What to produce:
The records that follow should be copied out exactly, pictures excluded.

Data provided:
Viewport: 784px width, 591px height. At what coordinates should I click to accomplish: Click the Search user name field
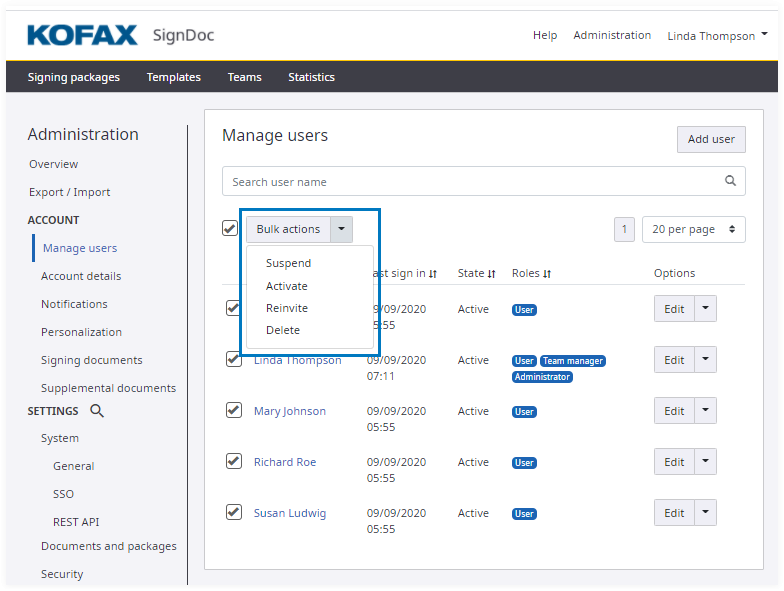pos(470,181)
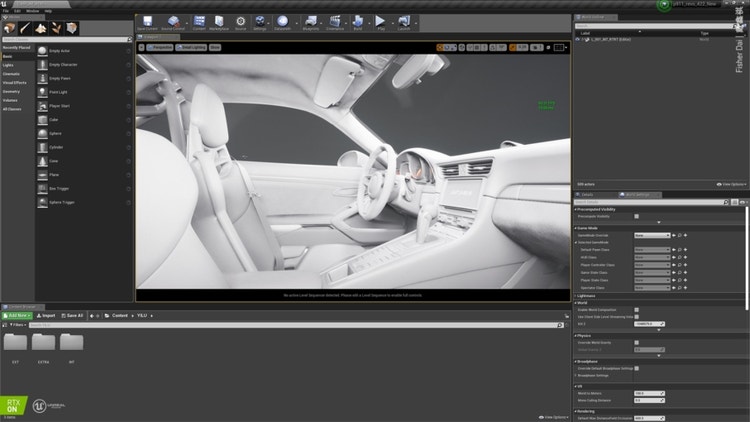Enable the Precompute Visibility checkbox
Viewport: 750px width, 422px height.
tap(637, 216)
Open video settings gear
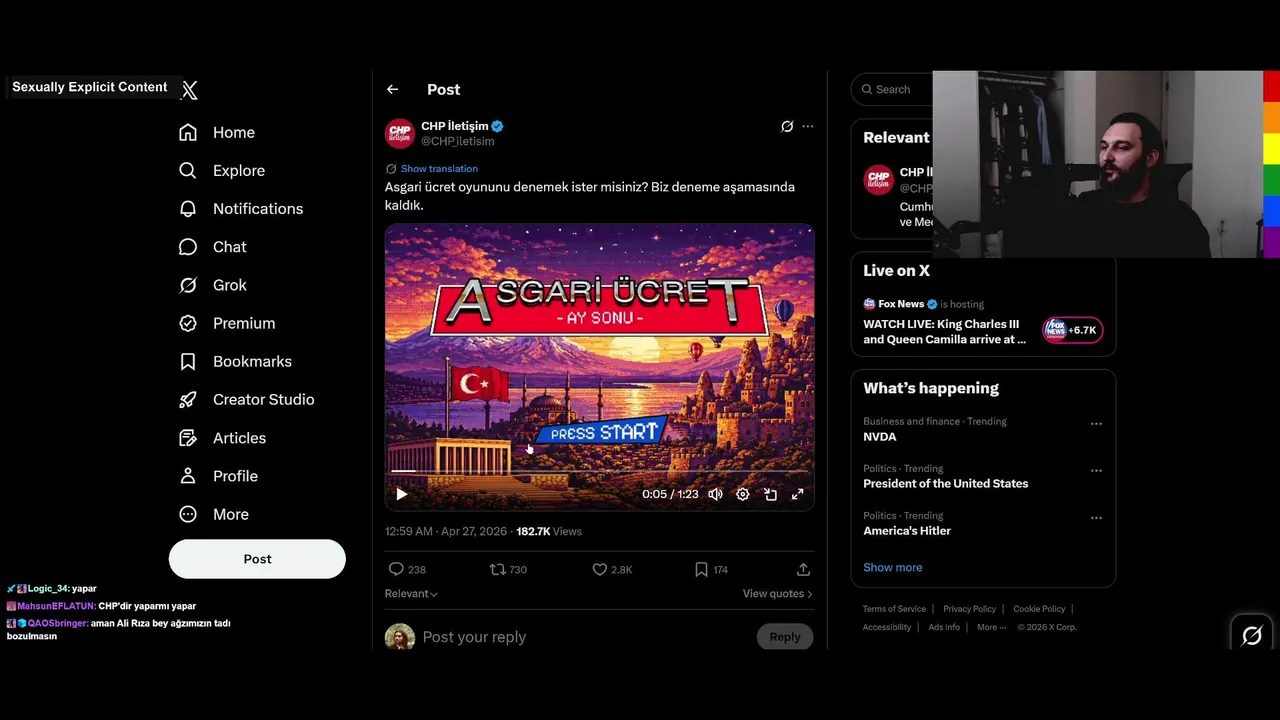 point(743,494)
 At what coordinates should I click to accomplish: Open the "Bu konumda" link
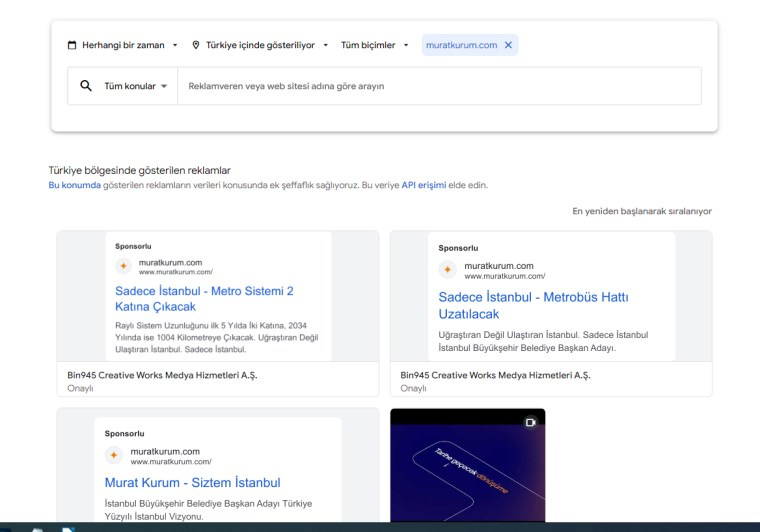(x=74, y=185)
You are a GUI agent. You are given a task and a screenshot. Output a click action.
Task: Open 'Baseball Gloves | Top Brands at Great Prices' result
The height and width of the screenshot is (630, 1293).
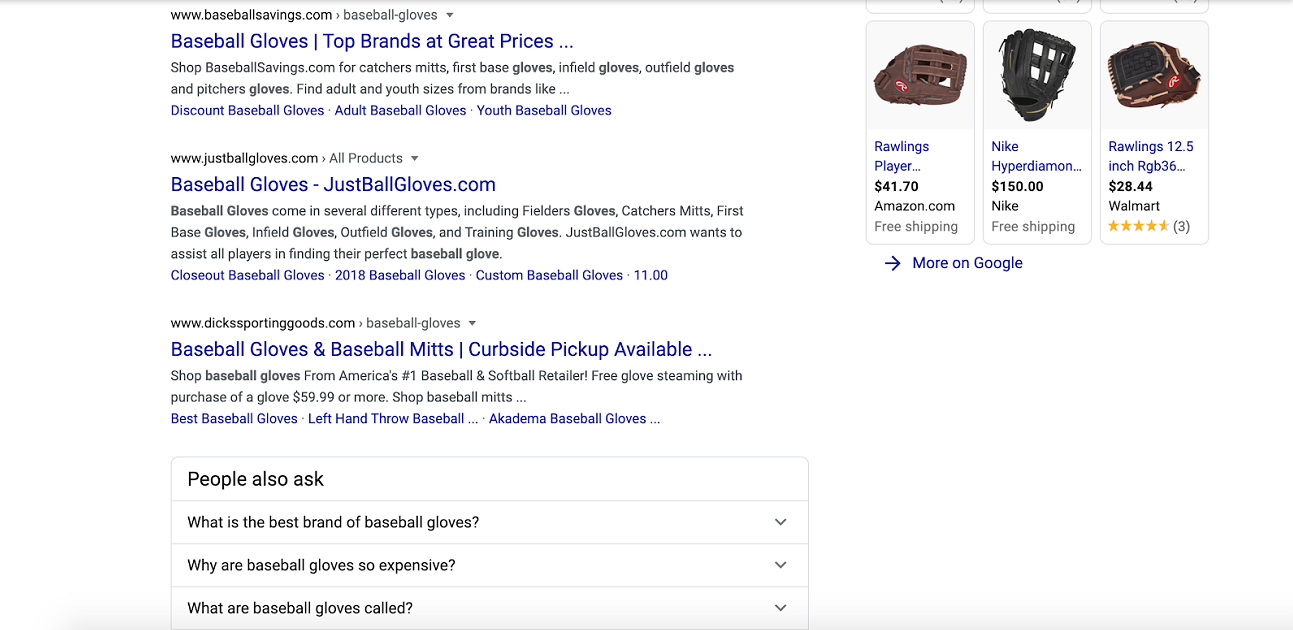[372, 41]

Finished exercise:
Viewport: 784px width, 591px height. At what coordinates should I click to accomplish: Click the Search user name field
pos(470,181)
Enable the Precompute Visibility checkbox
Viewport: 750px width, 422px height.
tap(637, 216)
Open video settings gear
 point(743,494)
 At what coordinates should I click to accomplish: Open the "Bu konumda" link
(x=74, y=185)
You are a GUI agent. You are given a task and a screenshot. Output a click action.
Task: Open 'Baseball Gloves | Top Brands at Great Prices' result
The height and width of the screenshot is (630, 1293).
[372, 41]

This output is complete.